A Marine recruiter had recently told me he’d been having a pretty good year. While the other armed services were recovering from sex scandals or having second thoughts about coed basic training, the Marine Corps held their ground, and were labeled "extremist" by a liberal feminist who also happened to be Assistant Secretary of the Army at the time.
They couldn't have bought better publicity.
To understand why, one only has to read "Making the Corps," an account of Marine Corps Recruit Training by Thomas E. Ricks, a Wall Street Journal Pentagon reporter. So impressed was Ricks by the confidence and elan of enlisted Marines he’d met on assignment in Somalia in 1992, he decided to learn how they got that way.
"The average Marine lance corporal speaks with more self-confidence to a reporter than does the average Army captain," Ricks, a nonveteran, noted, "I wanted to see how an organization could take 50 or so American kids--a group steeped in a culture of individualism and consumerism, many of them users of recreational drugs...and turn them into Marines who saw themselves as a band of brothers...." What he saw and learned is recorded in this book, along with commentary on the widening gap between Marine Corps culture and the rest of American society. More about that later.
The heart of "Making the Corps," and what makes it such captivating reading, is the story of fifty-five young men who come of age in boot camp. It begins in early March, 1995 as they scramble off the bus ("Now!"), and take positions on the rows of yellow footprints painted in asphalt at the Marine Corps Recruit Depot, Parris Island, South Carolina. It is there the dazed, disoriented members of Platoon 3086 learn the first of many hard facts about their new lives. "They are," they are abruptly informed, "simply 'recruits.' They will have to earn the title 'Marine.'"
Not all will. In spite of having met stringent enlistment requirements, some fourteen percent of the 20,000 recruits who arrive at Parris Island annually drop out or are sent home for various reasons before completing training. So it is with the members of Platoon 3086, one of whom flames out spectacularly after five weeks on the Island, shouting at his Drill Instructor: "You can take your Marine Corps and shove it...." The former recruit is soon riding a bus home, Ricks notes.

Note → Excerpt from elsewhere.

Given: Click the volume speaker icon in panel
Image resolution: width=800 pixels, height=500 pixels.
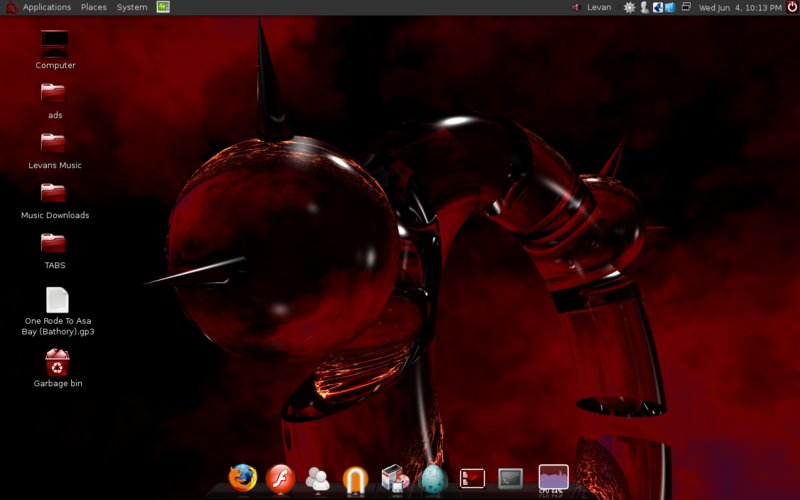Looking at the screenshot, I should [x=576, y=7].
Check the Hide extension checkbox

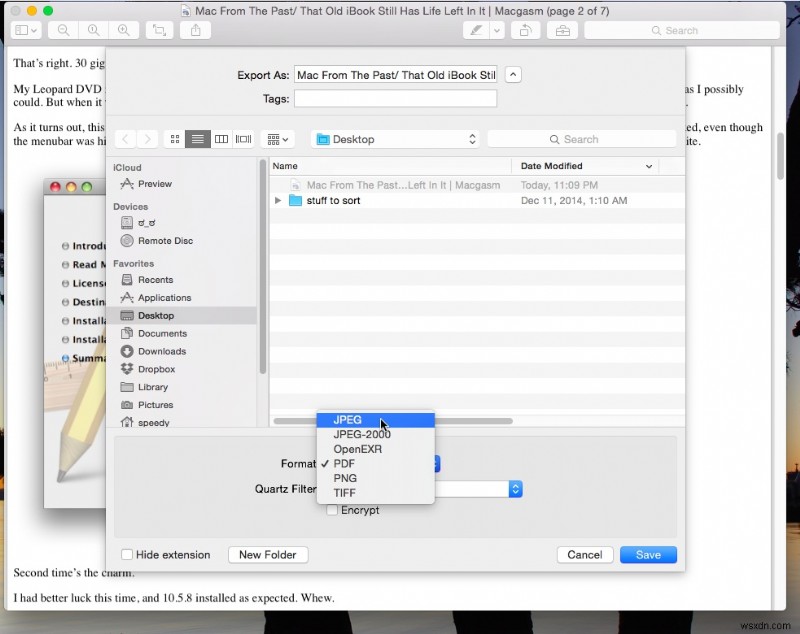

For those who make it, the story ends thirteen weeks later at graduation ceremonies, where some of the parents in attendance barely recognize their own sons, so great has been the physical transformation from civilian to Marine. More profound changes are less visible. Ricks observed 3086 throughout its time on Parris Island. He provides a satisfyingly detailed look at the obstacles these young men have to overcome, and follows several members of the Platoon over their arduous three-month ordeal.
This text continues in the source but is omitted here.